* Begin EXCERPTED RECORDS *
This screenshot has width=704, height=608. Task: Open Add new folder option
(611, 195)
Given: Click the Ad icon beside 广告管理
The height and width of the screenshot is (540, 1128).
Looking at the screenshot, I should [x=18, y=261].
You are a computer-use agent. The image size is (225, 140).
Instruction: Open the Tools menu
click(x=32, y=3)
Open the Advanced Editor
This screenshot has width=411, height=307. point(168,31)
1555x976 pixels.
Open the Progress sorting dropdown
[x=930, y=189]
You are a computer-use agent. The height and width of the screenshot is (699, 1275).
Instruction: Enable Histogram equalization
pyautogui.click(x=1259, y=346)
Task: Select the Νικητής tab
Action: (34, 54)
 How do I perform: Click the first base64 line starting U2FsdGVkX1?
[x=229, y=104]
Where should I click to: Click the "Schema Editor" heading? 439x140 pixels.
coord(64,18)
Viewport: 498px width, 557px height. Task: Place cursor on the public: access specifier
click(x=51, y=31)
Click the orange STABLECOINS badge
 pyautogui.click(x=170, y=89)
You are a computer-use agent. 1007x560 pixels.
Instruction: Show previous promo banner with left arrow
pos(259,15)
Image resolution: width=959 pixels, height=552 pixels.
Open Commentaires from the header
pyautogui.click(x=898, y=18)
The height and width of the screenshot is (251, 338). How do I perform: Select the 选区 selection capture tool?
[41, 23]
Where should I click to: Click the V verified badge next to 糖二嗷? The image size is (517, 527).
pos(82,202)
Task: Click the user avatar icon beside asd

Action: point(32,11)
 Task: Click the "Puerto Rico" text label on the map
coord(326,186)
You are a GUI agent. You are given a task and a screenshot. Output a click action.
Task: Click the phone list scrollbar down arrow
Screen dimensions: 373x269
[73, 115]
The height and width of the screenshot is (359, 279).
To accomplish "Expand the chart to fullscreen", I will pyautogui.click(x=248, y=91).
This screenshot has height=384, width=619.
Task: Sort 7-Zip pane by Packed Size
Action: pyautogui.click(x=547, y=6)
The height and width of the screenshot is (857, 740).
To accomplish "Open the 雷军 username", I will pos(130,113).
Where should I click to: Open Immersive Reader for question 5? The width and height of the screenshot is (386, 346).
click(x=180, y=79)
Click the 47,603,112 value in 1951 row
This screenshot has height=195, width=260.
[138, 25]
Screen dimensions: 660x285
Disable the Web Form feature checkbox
* End EXCERPTED RECORDS *
#### WHAT YOU SHOULD DO:
Copy out word for word all the lines from the very first one down to the line containing "Action: point(32,11)", with both ends included.

#### WRITTEN SOLUTION:
This screenshot has width=704, height=608. Task: Open Add new folder option
(611, 195)
Given: Click the Ad icon beside 广告管理
The height and width of the screenshot is (540, 1128).
Looking at the screenshot, I should [x=18, y=261].
You are a computer-use agent. The image size is (225, 140).
Instruction: Open the Tools menu
click(x=32, y=3)
Open the Advanced Editor
This screenshot has width=411, height=307. point(168,31)
1555x976 pixels.
Open the Progress sorting dropdown
[x=930, y=189]
You are a computer-use agent. The height and width of the screenshot is (699, 1275).
Instruction: Enable Histogram equalization
pyautogui.click(x=1259, y=346)
Task: Select the Νικητής tab
Action: (34, 54)
 How do I perform: Click the first base64 line starting U2FsdGVkX1?
[x=229, y=104]
Where should I click to: Click the "Schema Editor" heading? 439x140 pixels.
coord(64,18)
Viewport: 498px width, 557px height. Task: Place cursor on the public: access specifier
click(x=51, y=31)
Click the orange STABLECOINS badge
 pyautogui.click(x=170, y=89)
You are a computer-use agent. 1007x560 pixels.
Instruction: Show previous promo banner with left arrow
pos(259,15)
Image resolution: width=959 pixels, height=552 pixels.
Open Commentaires from the header
pyautogui.click(x=898, y=18)
The height and width of the screenshot is (251, 338). How do I perform: Select the 选区 selection capture tool?
[41, 23]
Where should I click to: Click the V verified badge next to 糖二嗷? The image size is (517, 527).
pos(82,202)
Task: Click the user avatar icon beside asd

Action: point(32,11)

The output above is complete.